All are at the peak of Mount Stupid.

nyrikki · on March 10, 2024

LLMs are trained to sound confident.

But they can also only do negation through exhaustion, known unknowns, future unknowns, etc...

That is the pain of the Entscheidungsproblem.

Even in Presburger arithmetic, Natural numbers will addition and equality, which is decidable, still has a double factorial time complexity to prove. That is worse than factorial time for those who've not dealt with it.

Add in multiplication then you are undecidable.

Even if you decided to use the dag like structure of transformers, causality is very very hard.

https://arxiv.org/abs/1412.3076

LLMs only have cheap access to their model probables which aren't ground truth.

So while asking for a pizza recipe could be called out as a potential joke if add a topping that wasn't in its training set, through exhaustion, It can't know when it is wrong in the general case.

That was an intentional choice with statistical learning and why it was called PAC (probably approximately correct) learning.

That was actually a cause of a great rift with the Symbolic camp in the past.

PAC learning is practically computable in far more cases and even the people who work in automated theorem proving don't try to prove no-instances in the general case.

There are lots of useful things we can do in BPP (bounded probabilistically polynomial time) and with random walks.

But unless there are major advancements in math and logic, transformers will have limits.

leereeves · on March 10, 2024

How can a neural network evaluate "confidence"?

The parameters don't store any information about what inputs were seen in the training data (vs being interpolated) or how accurate the predictions were for those specific inputs.
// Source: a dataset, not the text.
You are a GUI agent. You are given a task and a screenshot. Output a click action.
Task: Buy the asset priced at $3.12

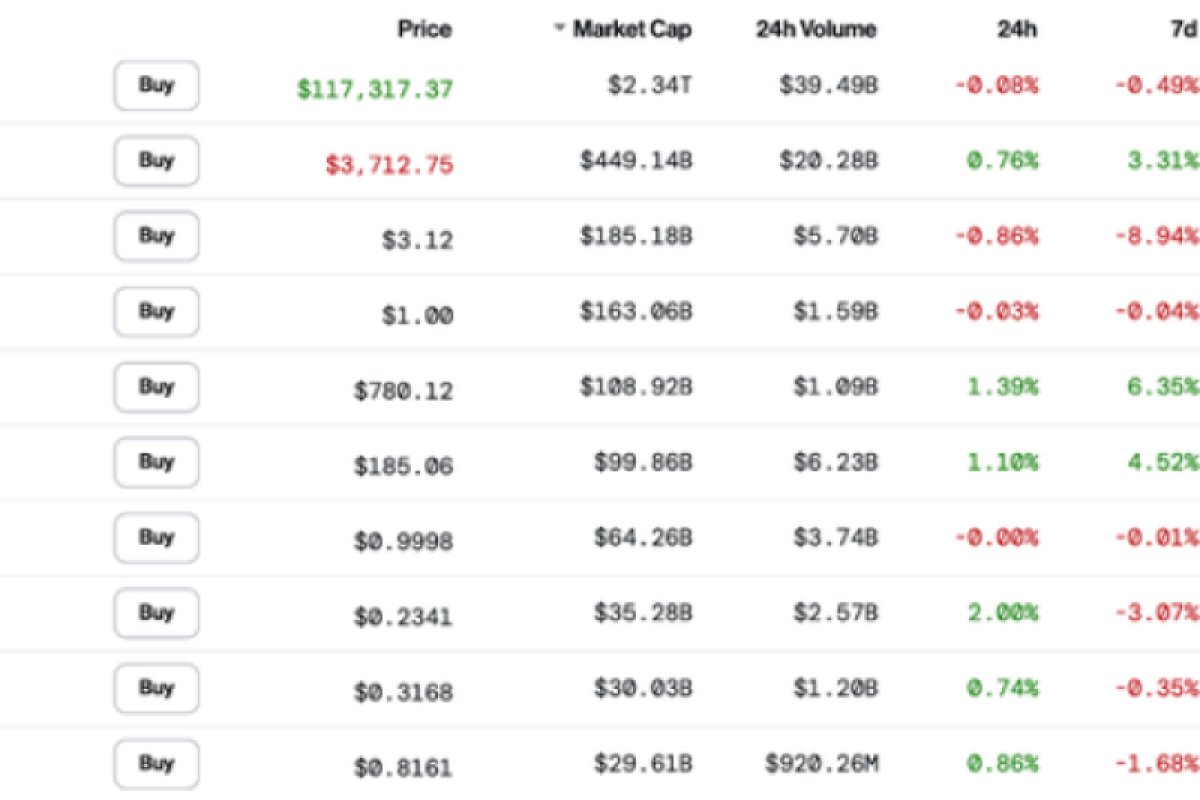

And even if they did, the training data was usually gathered voraciously, without much preference for quality reasoning.

habitue · on March 10, 2024

I don't know for sure, but here's a plausible mechanism for how:

Multiple sub-networks detect the same pattern in different ways, and confidence is the percent of those sub-networks that fire for a particular instance.

There's a ton of overlap and redundancy with so many weights, so there are lots of ways this could work

brookst · on March 10, 2024

That’s good. Also maybe an architecture that runs the query through multiple times and then evaluates similarity of responses, then selects (or creates) the most-generated one, along with a confidence level of how many of the individual responses were aligned.

XenophileJKO · on March 10, 2024

Actually you can get a very good proxy by looking at the probability distrobution of the "answer" tokens. The key here is you have to be able to identify the "answer" tokens.

https://arxiv.org/abs/2402.10200

pbhjpbhj · on March 10, 2024

Phind gives me ChatGPT answers with relatively authoritative references to works on the web that (usually!) support the answer. Could it have a post-filter to fact check against the references?

I guess that is a slight variation of the sibling (@habitue's) answer; both are checks against external material.

I wonder if best resources could be catalogued as the corpus is processed, giving a document vector space to select resources for such 'sense' checking.

montjoy · on March 10, 2024

IIRC confidence in video is related to predicting what happens next vs what actually happens. If the two seem to correlate to the model it would give it a higher confidence ranking, which would then be used further for self-reinforced learning.

astrange · on March 11, 2024

That's not how Dunning-Kruger works. There's never a point where incorrect people were more confident than correct people.

https://en.m.wikipedia.org/wiki/Dunning%E2%80%93Kruger_effec...

carlossouza · on March 10, 2024

> We find inspiration not from the size of a market, but from the importance of the work. Because the importance of the work is the early indicator of a future market.

> You are probably one ArXiv paper away from figuring this thing out.

> I used to be a dishwasher. I’ve cleaned a lot of toilets. I’ve cleaned more toilets than all of you combined. And some of them you can’t unsee. That’s life.

Great story and speech. Many lessons.